I turn now to the certificate signed by the Minister. It appears to be in the inappropriate form in use before the present Land Acquisition Act came into force. It refers to a non-existing schedule but the land is adequately described in the heading. The matters on which the Minister is satisfied are not set out; but it refers to section 6(1) of the Land Acquisition Act in which those matters are set out. The land is stated to be required for a public purpose not for the purposes of a public body. Even this mistake, I think, is saved by the reference to section 6(1) of the Act and no-one interested could have had any doubt that the land was required for the purposes of a public body, namely the Government. Although the interests for which acquisition was necessary are not stated, the heading “Land for Urban Development” indicates that it was either town and country planning or the development of property in such manner as to promote the public benefit.
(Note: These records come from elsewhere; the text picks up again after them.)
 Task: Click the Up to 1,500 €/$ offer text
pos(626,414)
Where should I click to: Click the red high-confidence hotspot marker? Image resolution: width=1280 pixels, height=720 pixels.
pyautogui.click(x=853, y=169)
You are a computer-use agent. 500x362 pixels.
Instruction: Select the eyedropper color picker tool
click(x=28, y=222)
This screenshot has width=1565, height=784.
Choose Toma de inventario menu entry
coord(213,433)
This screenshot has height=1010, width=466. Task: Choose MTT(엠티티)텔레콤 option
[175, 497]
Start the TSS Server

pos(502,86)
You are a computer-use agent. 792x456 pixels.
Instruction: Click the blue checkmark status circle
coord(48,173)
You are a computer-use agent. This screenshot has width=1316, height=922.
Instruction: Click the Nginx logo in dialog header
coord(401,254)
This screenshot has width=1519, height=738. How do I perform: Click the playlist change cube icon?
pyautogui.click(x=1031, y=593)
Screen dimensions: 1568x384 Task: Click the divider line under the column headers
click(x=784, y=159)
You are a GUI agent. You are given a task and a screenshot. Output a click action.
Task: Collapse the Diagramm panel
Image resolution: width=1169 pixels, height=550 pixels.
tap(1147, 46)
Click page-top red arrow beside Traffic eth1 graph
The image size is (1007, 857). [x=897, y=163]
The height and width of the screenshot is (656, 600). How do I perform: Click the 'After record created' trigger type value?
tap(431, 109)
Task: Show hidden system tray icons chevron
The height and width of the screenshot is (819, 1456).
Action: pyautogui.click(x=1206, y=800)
Reference was made to Lord Mansfield’s judgment in R v Croke (1774) 1 Cowp 26, 29, in which he said:
This is a special authority delegated by the Act of Parliament to particular persons, to take away a man’s property and estate against his will; therefore it must be strictly pursued, and must appear to be so upon the face of the order.
In that case the persons who appeared on the face of the order to have taken away the property in question were not the particular persons to whom special authority was delegated. In the present case there is no error on the face of the certificate, despite the imperfect drafting.
Mr Dobry said he relied on Hancox J’s rulings in Re Kisima Farm Ltd  Kenya LR 36 and Re Marania Ltd (unreported), both applications for prerogative writs relating to land acquisition. In both cases the Gazette Notices expressing the Commissioner of Land’s intention were defective in that not only was no public body specified but also no particular purpose was specified. The land in question was in fact required for resettlement of certain members of the Meru tribe, clearly not a public body. Also relied on were the two judgments, my own and that of Platt J, in Re Hardial Singh  Kenya LR 18. In this case an order for the sale of a farm had been issued by the Minister of Agriculture under the provisions of the Agriculture Act relating to mismanaged farms. It not only wrongly named the registered owners of the land, but stated that they had not been able to satisfy him that they were able to develop the land whereas the Act empowers the Minister to issue such an order only where a farm has been mismanaged. No opportunity had been given to the owner to make representations regarding the allegation of failure to develop and there was, moreover, ample evidence to show that there was no foundation for it.
The present case concerns an acquisition for a bona fide and proper purpose and had nothing in common with these cases. As there was ample material to satisfy the Minister that all the conditions existed for issuing a proper certificate, I would not be justified in holding that the acquisition was ultra vires merely because the certificate of the Minister was badly framed. It is, I hold, sufficient, to meet the requirements of the Act.
In paragraph 12 of the plaint it is alleged that the acquisition procedure did not conform with the provisions of sections 3 and 4 as well as section 6 of the Land Acquisition Act; but it was not contended that a preliminary notice that the need for acquisition was likely to arise was necessary under section 3. Section 4 merely provides powers of entry after publication of a preliminary notice. The plaintiffs’ suit is dismissed.
Dated and delivered at Nairobi 21st March 1980.